Peter Reinshagen’s remarkable business career is highlighted by his efforts to accelerate and fine-tune air, road and rail transportation, and finding tailored solutions to better serve
customers. In his role as Managing Director of Paris-based Ermewa, a European leader in railcar rental, his tasks are numerous: making his company’s railcars and the trains operating them more
attractive to the market, increasing turnover whilst at the same time reducing greenhouse gas emissions, upping productivity, and improving the sector’s poor reputation in general.
To achieve these targets, Ermewa has set up an ambitious masterplan that will be gradually implemented in the coming years.
Railing goods across Europe: too slow, inefficient and little transparent, thus not an attractive option.
Instead of heading towards “industry 4.0”, this mode of transportation has missed out on the connection to modern times.
These and other complaints about the current state of cargo trains can be heard from most forwarding agents and leading shippers, many of whom have turned their back on rail transportation, preferring trucking instead.
Reputation change is needed
But does this negative mood reflect the reality?
Fact is, that the eco-friendly mode of rail transportation is in the midst of inventing itself anew, taking a U-turn, combined with technical innovations and trend-setting decisions by railway managers to make the sector competitive, such as Ermewa Chief Peter Reinshagen, to name but one.
His and his company’s first steps were, and still are, a number of incentives to change the poor public image of rail freight and present this mode of transportation as the best solution to achieve the ambitious climate goals set by the EU and the block’s member states. This argument is both rational and emotional, and based on the undisputable fact that cargo trains have, on average, an energy consumption that is 6x lower than that of trucks and this is evidenced by low emission figures.
Simultaneously, Ermewa and similar companies are preparing to operate modernized railcars and are improving the entire traffic management by digitalizing their processes.

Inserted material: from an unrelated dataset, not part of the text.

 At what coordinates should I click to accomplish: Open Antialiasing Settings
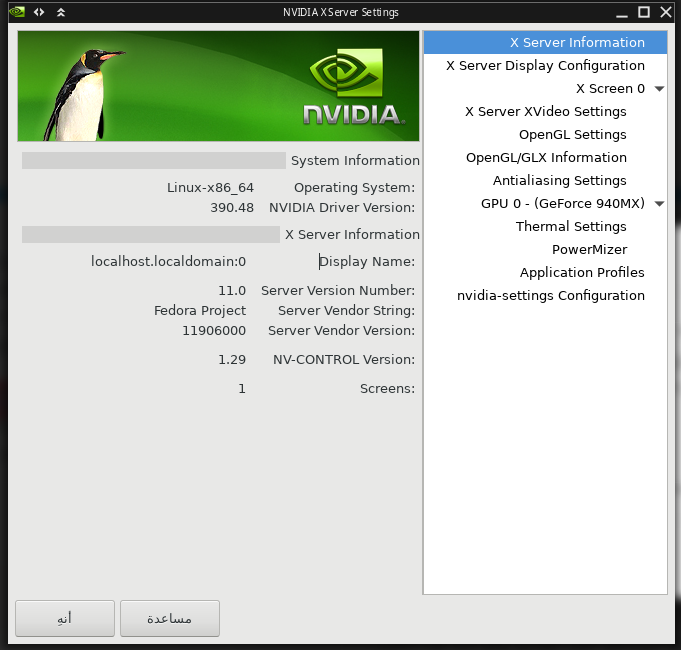559,181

However, the big European players in rail cargo are still state-owned enterprises, which are almost all in a difficult financial situation and concentrating on seeking short-term remedies, rather than implementing the radical changes that would be necessary, Mr Reinshagen argues.
Pulling in one direction
The manager’s conclusion: The current market share of rail freight within the EU fluctuates between 15 and 20 percent, differing from country to country. This is too low and can only be massively increased by creating a competitive and state-of-the-art rail freight transport system, making it attractive to the market players. Intelligent freight trains and innovative railcars are part of the masterplan package.

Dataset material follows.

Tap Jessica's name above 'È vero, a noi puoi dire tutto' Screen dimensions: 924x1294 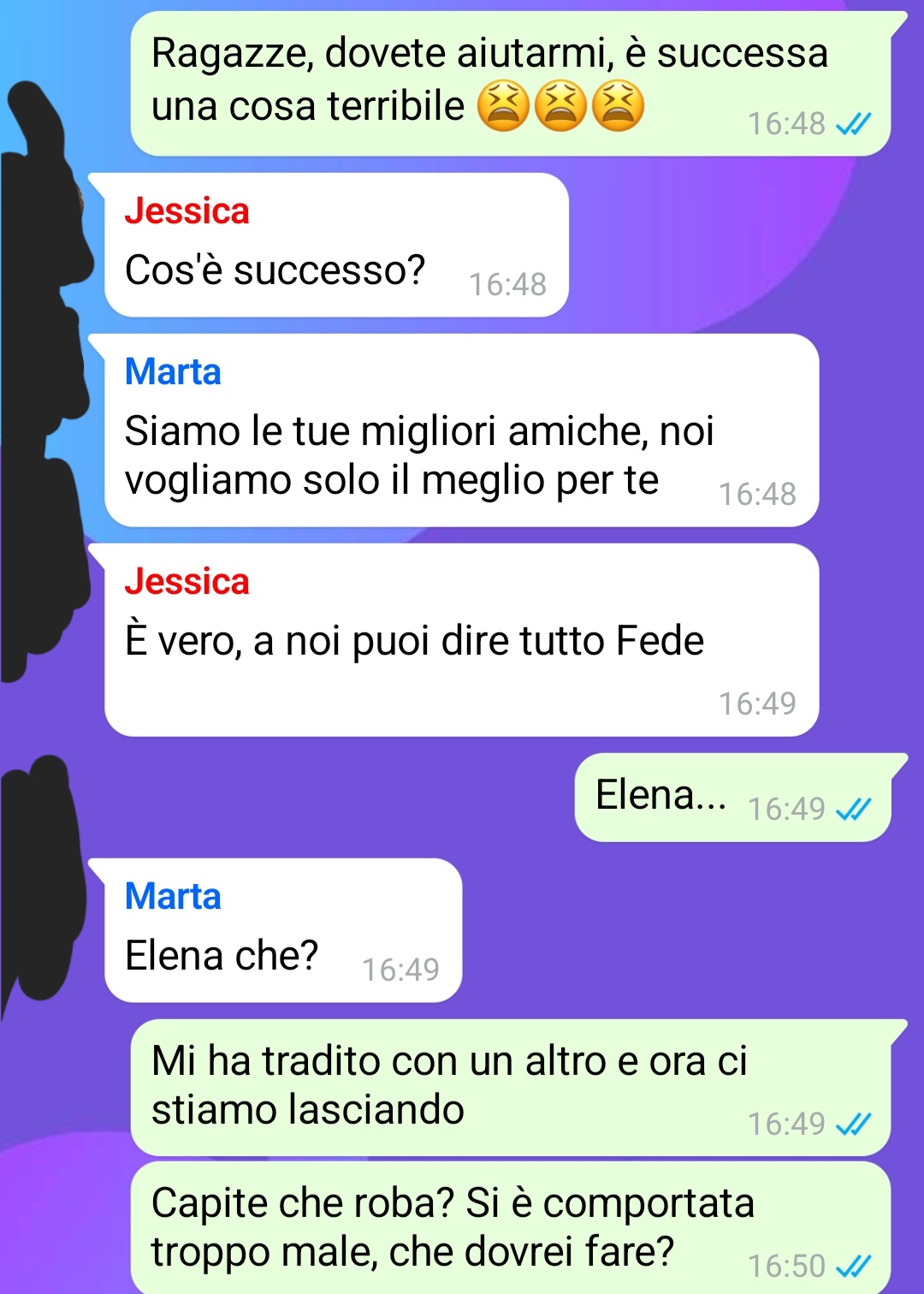click(x=187, y=582)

“Only if we speed up the modal shift from road to rail, which is supported by the broad public, can the climate targets set by the EU for 2030 be achieved,” he argues, knowing that large public funding is needed and has to go hand in hand with the initiatives kicked off by the railway companies. In this respect, the rail sector and politics are pulling in one direction.
Having said this, he highlights a second important field requiring massive changes: manual work in daily cargo train operation must be substantially reduced and replaced by digital data exchange. Otherwise, running times cannot be shortened and it will be impossible to offer a competitive price level.
Smart data management needed
A key tool enabling this, is the change from manual to automatic coupling and decoupling of wagons and locomotives. This is something of a revolution in rail freight, at least in Europe, because the existing coupling technique was introduced more than 100 years ago and has not really changed since. In addition, the entire train will have smart data and electricity management, which will allow for innovative braking systems and cargo monitoring processes. “Once accomplished, we will be able to exploit new market segments, provided we are becoming faster, operating smarter,” Mr Reinshagen estimates.
The migration plan for a more prosperous future of cargo trains will be presented to the German government in Berlin on December 10th, 2019.
It can be expected that the presentation will provide a lot of food for thought for the subsequent discussion, against the backdrop that the German railway company DB Cargo is plunging deeper into the red, leading to the reshuffling of its management, announced at the end of last week.